**Your instructions**
Restate exactly the lines below, from the one containing "Screen dimensions: 720x1280" through the final line, and leave out the pictures.

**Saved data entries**

________________________________________

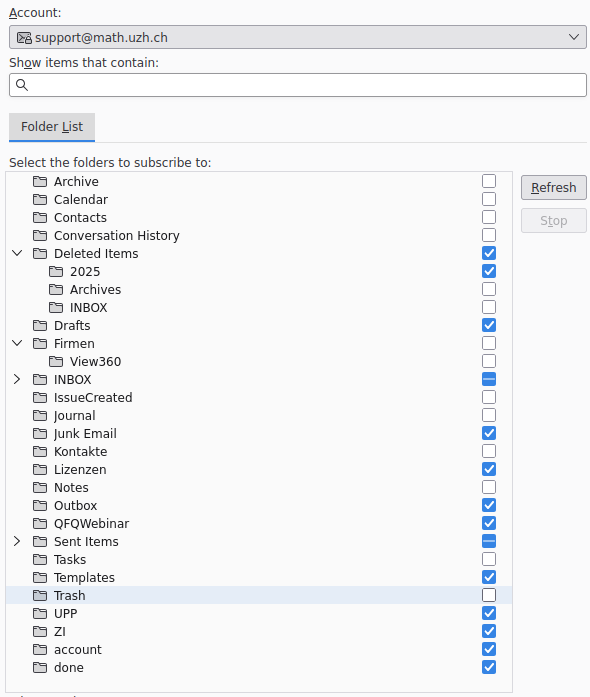The height and width of the screenshot is (697, 590).
Task: Expand the Sent Items folder
Action: (x=17, y=541)
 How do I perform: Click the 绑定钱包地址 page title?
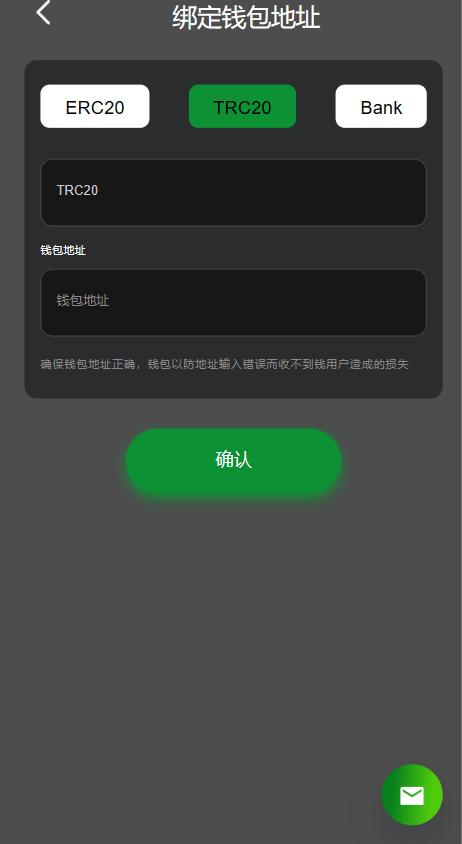(x=246, y=17)
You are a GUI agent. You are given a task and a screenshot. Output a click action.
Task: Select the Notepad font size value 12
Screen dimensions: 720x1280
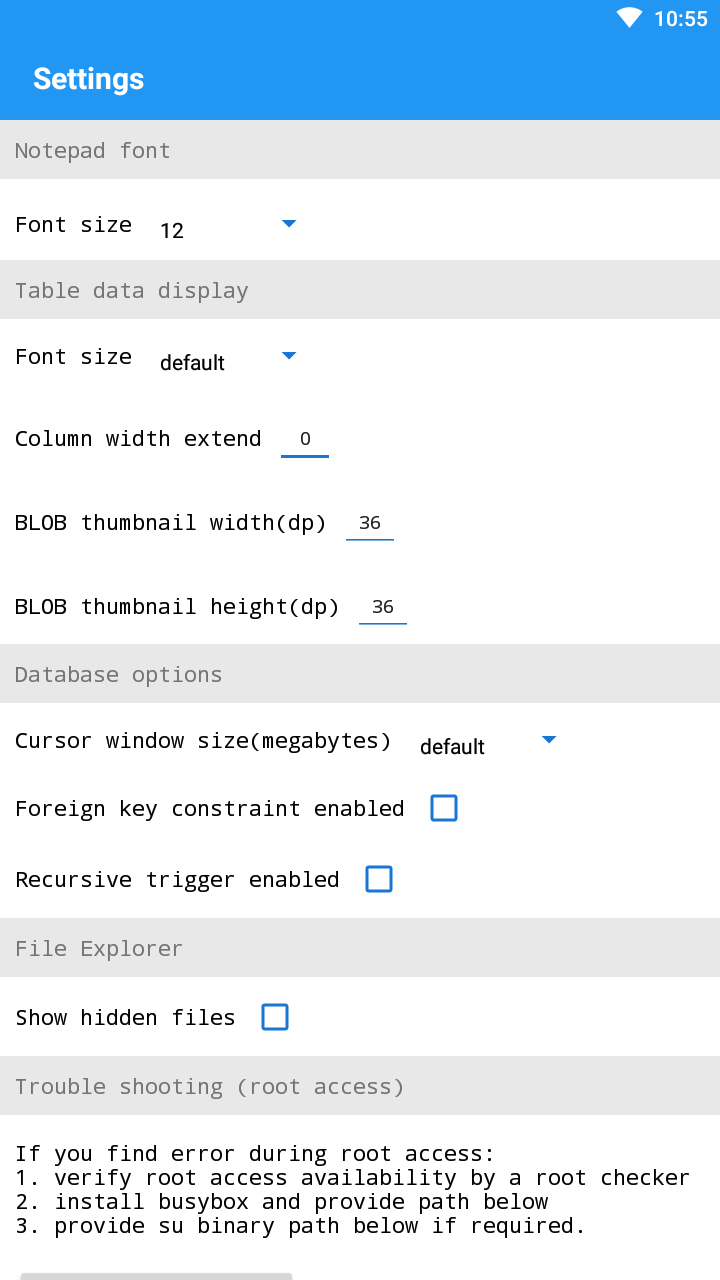click(172, 231)
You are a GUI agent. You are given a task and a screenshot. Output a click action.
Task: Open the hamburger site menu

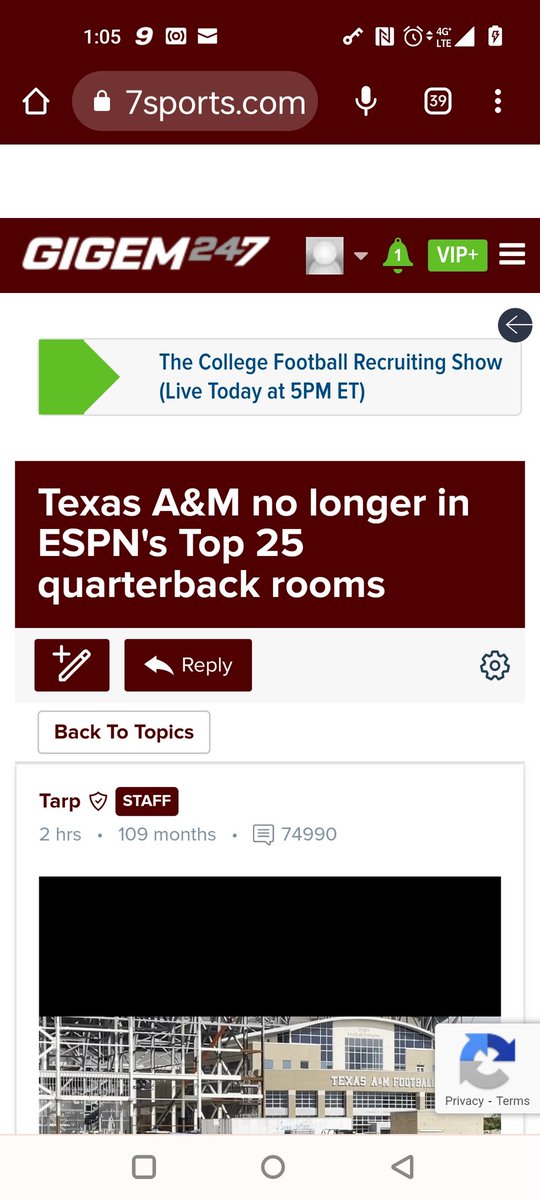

________________________________________

**Solution to this problem**
Screen dimensions: 720x1280
click(172, 231)
You are a GUI agent. You are given a task and a screenshot. Output a click action.
Task: Open the hamburger site menu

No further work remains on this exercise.